The tournament was won by Scottish side Watsonian after they beat the home side Melrose 19-14 in a tightly fought final to win the Ladies Cup for the first time since 1996 and was Melrose's second consecutive loss in the final.

== Teams ==
The main tournament will consist of 21 teams from across Scotland as well as two specially invited overseas teams from the United States and Poland and the charity team Crusaders to make a combined total of 24 teams.

- SCO Ayr
- SCO Aberdeen
- SCO Boroughmuir
- SCO Cartha
- SCO Currie
- UK Crusaders
- SCO Dundee
- SCO Edinburgh Uni
- SCO Edinburgh Accies
- SCO GHA
- SCO Glasgow Hawks
- SCO Gala
- SCO Hawick
- SCO Heriot's
- SCO Jed-Forest
- SCO Kelso
- SCO Marr
- SCO Melrose (host)
- SCO Selkirk
- SCO Stirling County
- SCO Peebles
- POL Poland
- USA USA Tigers
- SCO Watsonian

==Seedings==
Sixteen unseeded Scottish sides will enter the competition in the first round whilst the seeded teams which includes the hosts Melrose, the four remaining Scottish teams Ayr, Jed-Forest, Edinburgh Accies and Watsonian the two invited overseas teams and the charity side Crusaders will enter the competition in the second round.

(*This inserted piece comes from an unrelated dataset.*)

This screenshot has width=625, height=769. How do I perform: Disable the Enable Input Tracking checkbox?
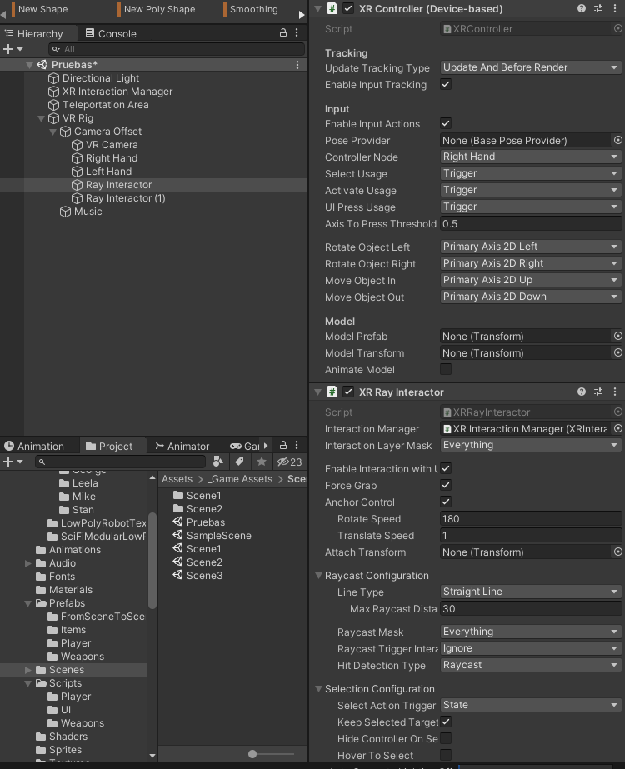tap(446, 84)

===Unseeded teams which enter in the First round===

- SCO Aberdeen
- SCO Boroughmuir
- SCO Cartha
- SCO Currie
- SCO Dundee
- SCO Edinburgh Uni
- SCO GHA
- SCO Glasgow Hawks
- SCO Gala
- SCO Hawick
- SCO Heriot's
- SCO Kelso
- SCO Marr
- SCO Selkirk
- SCO Stirling County
- SCO Peebles

===Seeded teams which enter in the Second round===

- SCO Ayr
- UK Crusaders
- SCO Edinburgh Accies
- SCO Jed-Forest
- SCO Melrose
- POL Poland
- USA USA Tigers
- SCO Watsonian

==Tournament==
The draw for the first and second rounds was made at the Greenyards in Melrose on Saturday 7 April 2018.

===Final===

- This was the first Melrose Sevens final where the playing time was reduced from twenty to fourteen minutes in line with all other sevens matches.